**EXERCICES:**
[1] Dans le billet « Des mots à sauver », reformulez de manière plus concise le paragraphe commençant par « Une collègue journaliste m’a suggéré » en conservant ses faits essentiels.
[2] Recopiez fidèlement le passage du billet « Des mots à sauver » allant de « Publié 11/03/2008 par » jusqu’à « tout le monde! » inclusivement.

Des mots à sauver

Partagez
Tweetez
Envoyez

Publié 11/03/2008 par Martin Francoeur

Une collègue journaliste m’a suggéré, récemment, de jeter un coup d’œil sur le plus récent ouvrage d’Hubert Mansion, un auteur montréalais d’origine belge. Elle connaît bien ma passion pour la langue française et ma curiosité face à tout ce qui s’y rattache. Et quand on me suggère un livre qui a un lien avec le français, ses particularités, ses difficultés ou ses curiosités, je suis habituellement heureux. Et quand je suis heureux, il m’arrive de m’emballer. Au point de vouloir partager la trouvaille avec tout le monde!

L’ouvrage s’intitule 101 mots à sauver du français d’Amérique et est publié aux éditions Michel Brûlé. Sa sortie en librairie est prévue pour le 12 mars.

[Entrées servant à repérer des mots et des éléments]
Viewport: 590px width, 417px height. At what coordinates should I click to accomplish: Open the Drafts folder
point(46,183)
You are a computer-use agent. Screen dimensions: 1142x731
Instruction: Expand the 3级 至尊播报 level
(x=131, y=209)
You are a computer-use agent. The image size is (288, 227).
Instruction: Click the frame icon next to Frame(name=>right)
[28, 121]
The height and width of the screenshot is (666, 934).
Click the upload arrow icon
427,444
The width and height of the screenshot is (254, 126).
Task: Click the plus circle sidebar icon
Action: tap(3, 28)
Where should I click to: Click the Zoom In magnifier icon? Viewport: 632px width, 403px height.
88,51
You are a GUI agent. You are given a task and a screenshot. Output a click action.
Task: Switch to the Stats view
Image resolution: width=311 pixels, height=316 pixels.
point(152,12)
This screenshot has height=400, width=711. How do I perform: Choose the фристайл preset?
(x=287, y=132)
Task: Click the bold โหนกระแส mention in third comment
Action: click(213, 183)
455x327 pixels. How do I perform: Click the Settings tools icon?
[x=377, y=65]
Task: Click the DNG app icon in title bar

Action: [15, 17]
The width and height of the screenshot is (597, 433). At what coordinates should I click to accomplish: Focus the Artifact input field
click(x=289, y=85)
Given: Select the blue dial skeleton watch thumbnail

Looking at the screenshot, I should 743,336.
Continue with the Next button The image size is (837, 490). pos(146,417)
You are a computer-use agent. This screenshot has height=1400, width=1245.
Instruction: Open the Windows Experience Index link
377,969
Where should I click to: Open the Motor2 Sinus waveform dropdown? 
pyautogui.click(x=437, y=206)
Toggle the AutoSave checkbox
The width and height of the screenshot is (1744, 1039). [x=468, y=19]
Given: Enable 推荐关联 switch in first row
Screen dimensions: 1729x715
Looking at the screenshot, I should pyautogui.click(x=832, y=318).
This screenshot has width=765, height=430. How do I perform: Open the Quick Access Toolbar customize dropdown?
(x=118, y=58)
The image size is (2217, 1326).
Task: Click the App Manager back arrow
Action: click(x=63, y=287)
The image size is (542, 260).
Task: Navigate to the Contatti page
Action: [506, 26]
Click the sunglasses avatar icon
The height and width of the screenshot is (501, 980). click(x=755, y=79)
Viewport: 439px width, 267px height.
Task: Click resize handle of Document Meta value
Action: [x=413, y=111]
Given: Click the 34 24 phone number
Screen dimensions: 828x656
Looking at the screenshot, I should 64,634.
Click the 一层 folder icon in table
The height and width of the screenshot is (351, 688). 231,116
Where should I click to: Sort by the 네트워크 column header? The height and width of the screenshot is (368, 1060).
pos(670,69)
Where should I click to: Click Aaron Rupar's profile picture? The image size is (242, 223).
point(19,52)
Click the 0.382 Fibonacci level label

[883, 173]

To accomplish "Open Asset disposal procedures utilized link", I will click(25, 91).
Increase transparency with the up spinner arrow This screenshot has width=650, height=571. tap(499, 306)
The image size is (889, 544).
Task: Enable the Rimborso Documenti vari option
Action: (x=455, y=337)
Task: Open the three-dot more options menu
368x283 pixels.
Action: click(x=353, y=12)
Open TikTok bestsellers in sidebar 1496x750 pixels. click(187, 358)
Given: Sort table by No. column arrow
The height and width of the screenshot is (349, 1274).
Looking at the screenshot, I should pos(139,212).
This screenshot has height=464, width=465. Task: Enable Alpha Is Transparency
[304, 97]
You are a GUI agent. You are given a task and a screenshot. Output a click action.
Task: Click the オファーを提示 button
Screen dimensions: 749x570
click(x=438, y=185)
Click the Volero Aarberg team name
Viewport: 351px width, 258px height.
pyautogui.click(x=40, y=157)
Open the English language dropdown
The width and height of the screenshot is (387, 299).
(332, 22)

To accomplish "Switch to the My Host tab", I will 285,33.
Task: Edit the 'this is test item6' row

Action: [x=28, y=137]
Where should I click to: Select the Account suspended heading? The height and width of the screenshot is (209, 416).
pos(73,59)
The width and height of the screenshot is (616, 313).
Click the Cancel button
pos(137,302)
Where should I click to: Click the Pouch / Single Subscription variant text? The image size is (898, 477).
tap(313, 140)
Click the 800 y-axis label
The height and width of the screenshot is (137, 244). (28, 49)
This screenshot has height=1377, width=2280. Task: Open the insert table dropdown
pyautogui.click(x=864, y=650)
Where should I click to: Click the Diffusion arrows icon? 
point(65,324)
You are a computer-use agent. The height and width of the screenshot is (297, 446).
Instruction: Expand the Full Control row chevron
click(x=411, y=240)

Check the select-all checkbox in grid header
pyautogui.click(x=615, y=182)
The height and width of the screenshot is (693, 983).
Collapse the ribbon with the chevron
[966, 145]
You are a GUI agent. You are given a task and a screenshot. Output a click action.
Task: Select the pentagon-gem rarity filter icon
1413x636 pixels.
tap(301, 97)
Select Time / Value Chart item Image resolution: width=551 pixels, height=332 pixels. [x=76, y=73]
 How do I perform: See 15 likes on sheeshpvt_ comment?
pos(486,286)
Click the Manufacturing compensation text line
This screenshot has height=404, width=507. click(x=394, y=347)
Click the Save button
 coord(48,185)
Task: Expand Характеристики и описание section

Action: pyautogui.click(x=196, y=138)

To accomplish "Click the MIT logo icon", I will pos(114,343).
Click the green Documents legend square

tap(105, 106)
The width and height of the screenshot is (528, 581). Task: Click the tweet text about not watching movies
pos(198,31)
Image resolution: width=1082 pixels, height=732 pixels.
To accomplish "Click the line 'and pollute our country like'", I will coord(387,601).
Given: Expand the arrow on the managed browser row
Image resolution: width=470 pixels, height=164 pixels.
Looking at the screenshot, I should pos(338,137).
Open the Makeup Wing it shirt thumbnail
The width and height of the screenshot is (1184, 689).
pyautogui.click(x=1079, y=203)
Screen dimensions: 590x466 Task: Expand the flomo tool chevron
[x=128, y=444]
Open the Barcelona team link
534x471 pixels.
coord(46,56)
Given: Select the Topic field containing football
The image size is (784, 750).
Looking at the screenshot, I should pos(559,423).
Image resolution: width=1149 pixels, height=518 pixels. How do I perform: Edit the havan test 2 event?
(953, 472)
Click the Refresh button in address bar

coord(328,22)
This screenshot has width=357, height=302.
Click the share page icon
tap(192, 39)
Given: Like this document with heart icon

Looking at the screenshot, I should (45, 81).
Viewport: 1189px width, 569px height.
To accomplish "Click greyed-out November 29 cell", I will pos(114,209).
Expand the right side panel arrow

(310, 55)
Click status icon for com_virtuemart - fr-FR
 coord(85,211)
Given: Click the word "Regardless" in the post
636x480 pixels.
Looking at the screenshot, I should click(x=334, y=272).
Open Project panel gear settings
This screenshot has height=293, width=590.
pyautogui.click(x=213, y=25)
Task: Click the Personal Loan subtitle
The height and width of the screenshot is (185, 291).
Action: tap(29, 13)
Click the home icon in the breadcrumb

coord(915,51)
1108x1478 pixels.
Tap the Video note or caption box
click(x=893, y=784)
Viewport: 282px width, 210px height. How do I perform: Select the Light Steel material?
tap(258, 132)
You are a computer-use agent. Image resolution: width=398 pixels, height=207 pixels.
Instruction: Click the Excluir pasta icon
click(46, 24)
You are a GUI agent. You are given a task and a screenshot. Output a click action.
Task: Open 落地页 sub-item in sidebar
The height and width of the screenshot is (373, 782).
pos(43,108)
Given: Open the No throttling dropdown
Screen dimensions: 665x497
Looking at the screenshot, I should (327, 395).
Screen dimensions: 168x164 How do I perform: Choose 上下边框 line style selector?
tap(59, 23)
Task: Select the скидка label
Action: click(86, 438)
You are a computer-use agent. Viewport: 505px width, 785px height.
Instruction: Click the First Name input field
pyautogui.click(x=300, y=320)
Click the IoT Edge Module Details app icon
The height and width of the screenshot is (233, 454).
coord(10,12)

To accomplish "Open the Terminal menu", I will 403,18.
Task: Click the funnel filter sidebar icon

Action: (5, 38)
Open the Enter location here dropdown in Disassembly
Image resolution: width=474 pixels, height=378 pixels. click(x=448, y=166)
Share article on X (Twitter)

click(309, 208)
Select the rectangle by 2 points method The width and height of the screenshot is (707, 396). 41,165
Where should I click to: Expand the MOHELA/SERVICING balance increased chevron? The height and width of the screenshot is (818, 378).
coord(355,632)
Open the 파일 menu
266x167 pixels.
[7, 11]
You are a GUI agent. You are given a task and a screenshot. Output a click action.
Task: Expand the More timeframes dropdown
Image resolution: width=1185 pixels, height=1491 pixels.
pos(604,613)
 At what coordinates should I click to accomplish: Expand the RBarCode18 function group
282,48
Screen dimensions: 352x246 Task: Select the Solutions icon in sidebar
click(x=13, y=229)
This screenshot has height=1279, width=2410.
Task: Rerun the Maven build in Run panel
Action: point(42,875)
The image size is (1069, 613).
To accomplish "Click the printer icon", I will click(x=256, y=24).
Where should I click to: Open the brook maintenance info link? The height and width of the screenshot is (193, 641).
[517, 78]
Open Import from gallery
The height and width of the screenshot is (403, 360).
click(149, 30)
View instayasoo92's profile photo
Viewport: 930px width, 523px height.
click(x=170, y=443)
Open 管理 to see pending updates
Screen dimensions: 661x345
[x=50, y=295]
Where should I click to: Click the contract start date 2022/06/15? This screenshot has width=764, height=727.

**RÉPONSES PAR EXERCICE:**
[1] Une collègue journaliste m’a récemment conseillé de consulter le dernier ouvrage d’Hubert Mansion, auteur montréalais d’origine belge. Elle connaît ma passion pour la langue française et ma curiosité pour tout ce qui s’y rattache. Un livre consacré au français, à ses particularités, à ses difficultés ou à ses curiosités me réjouit habituellement, au point de me donner envie de partager la découverte avec tout le monde.

[2]
Publié 11/03/2008 par Martin Francoeur

Une collègue journaliste m’a suggéré, récemment, de jeter un coup d’œil sur le plus récent ouvrage d’Hubert Mansion, un auteur montréalais d’origine belge. Elle connaît bien ma passion pour la langue française et ma curiosité face à tout ce qui s’y rattache. Et quand on me suggère un livre qui a un lien avec le français, ses particularités, ses difficultés ou ses curiosités, je suis habituellement heureux. Et quand je suis heureux, il m’arrive de m’emballer. Au point de vouloir partager la trouvaille avec tout le monde!